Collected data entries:
<<<<

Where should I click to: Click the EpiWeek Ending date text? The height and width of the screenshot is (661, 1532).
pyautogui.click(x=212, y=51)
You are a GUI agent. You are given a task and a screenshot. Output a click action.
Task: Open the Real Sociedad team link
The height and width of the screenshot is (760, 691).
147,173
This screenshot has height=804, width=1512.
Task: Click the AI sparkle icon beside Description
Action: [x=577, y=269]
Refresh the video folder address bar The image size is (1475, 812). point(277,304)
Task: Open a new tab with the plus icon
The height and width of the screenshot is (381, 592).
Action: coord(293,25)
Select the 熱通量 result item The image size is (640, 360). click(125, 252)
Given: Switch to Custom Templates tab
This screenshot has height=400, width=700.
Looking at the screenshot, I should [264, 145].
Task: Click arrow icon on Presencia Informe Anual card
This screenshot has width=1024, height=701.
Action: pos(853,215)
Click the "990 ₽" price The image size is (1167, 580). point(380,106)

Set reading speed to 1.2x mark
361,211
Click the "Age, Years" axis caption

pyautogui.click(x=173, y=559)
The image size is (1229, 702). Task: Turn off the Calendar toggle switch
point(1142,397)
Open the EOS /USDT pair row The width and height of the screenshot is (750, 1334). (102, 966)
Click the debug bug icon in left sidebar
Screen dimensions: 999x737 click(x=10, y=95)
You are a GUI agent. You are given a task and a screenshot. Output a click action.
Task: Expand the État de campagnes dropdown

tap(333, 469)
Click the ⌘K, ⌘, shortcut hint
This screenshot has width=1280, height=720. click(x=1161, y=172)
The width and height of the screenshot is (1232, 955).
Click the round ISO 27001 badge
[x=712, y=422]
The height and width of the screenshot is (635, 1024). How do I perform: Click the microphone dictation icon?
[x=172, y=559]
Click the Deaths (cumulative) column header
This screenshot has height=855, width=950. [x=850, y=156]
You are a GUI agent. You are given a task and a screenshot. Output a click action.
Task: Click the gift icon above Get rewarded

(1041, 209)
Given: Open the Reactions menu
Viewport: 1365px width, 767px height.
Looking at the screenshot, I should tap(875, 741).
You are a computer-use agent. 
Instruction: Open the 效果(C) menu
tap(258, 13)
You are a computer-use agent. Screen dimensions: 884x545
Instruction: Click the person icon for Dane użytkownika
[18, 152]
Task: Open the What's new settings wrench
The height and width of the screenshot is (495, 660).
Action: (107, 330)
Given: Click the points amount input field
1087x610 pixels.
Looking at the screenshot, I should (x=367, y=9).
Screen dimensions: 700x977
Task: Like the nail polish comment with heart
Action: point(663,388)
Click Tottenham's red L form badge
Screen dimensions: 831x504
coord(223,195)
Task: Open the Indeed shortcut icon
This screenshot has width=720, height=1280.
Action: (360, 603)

>>>>

GOAL OF THE EXERCISE - All records above must be returned exactly as they appear.

TASK SOLUTION -
Where should I click to: Click the EpiWeek Ending date text? The height and width of the screenshot is (661, 1532).
pyautogui.click(x=212, y=51)
You are a GUI agent. You are given a task and a screenshot. Output a click action.
Task: Open the Real Sociedad team link
The height and width of the screenshot is (760, 691).
147,173
This screenshot has height=804, width=1512.
Task: Click the AI sparkle icon beside Description
Action: [x=577, y=269]
Refresh the video folder address bar The image size is (1475, 812). point(277,304)
Task: Open a new tab with the plus icon
The height and width of the screenshot is (381, 592).
Action: coord(293,25)
Select the 熱通量 result item The image size is (640, 360). click(125, 252)
Given: Switch to Custom Templates tab
This screenshot has height=400, width=700.
Looking at the screenshot, I should [264, 145].
Task: Click arrow icon on Presencia Informe Anual card
This screenshot has width=1024, height=701.
Action: pos(853,215)
Click the "990 ₽" price The image size is (1167, 580). point(380,106)

Set reading speed to 1.2x mark
361,211
Click the "Age, Years" axis caption

pyautogui.click(x=173, y=559)
The image size is (1229, 702). Task: Turn off the Calendar toggle switch
point(1142,397)
Open the EOS /USDT pair row The width and height of the screenshot is (750, 1334). (102, 966)
Click the debug bug icon in left sidebar
Screen dimensions: 999x737 click(x=10, y=95)
You are a GUI agent. You are given a task and a screenshot. Output a click action.
Task: Expand the État de campagnes dropdown

tap(333, 469)
Click the ⌘K, ⌘, shortcut hint
This screenshot has width=1280, height=720. click(x=1161, y=172)
The width and height of the screenshot is (1232, 955).
Click the round ISO 27001 badge
[x=712, y=422]
The height and width of the screenshot is (635, 1024). How do I perform: Click the microphone dictation icon?
[x=172, y=559]
Click the Deaths (cumulative) column header
This screenshot has height=855, width=950. [x=850, y=156]
You are a GUI agent. You are given a task and a screenshot. Output a click action.
Task: Click the gift icon above Get rewarded

(1041, 209)
Given: Open the Reactions menu
Viewport: 1365px width, 767px height.
Looking at the screenshot, I should tap(875, 741).
You are a computer-use agent. 
Instruction: Open the 效果(C) menu
tap(258, 13)
You are a computer-use agent. Screen dimensions: 884x545
Instruction: Click the person icon for Dane użytkownika
[18, 152]
Task: Open the What's new settings wrench
The height and width of the screenshot is (495, 660).
Action: (107, 330)
Given: Click the points amount input field
1087x610 pixels.
Looking at the screenshot, I should (x=367, y=9).
Screen dimensions: 700x977
Task: Like the nail polish comment with heart
Action: point(663,388)
Click Tottenham's red L form badge
Screen dimensions: 831x504
coord(223,195)
Task: Open the Indeed shortcut icon
This screenshot has width=720, height=1280.
Action: (360, 603)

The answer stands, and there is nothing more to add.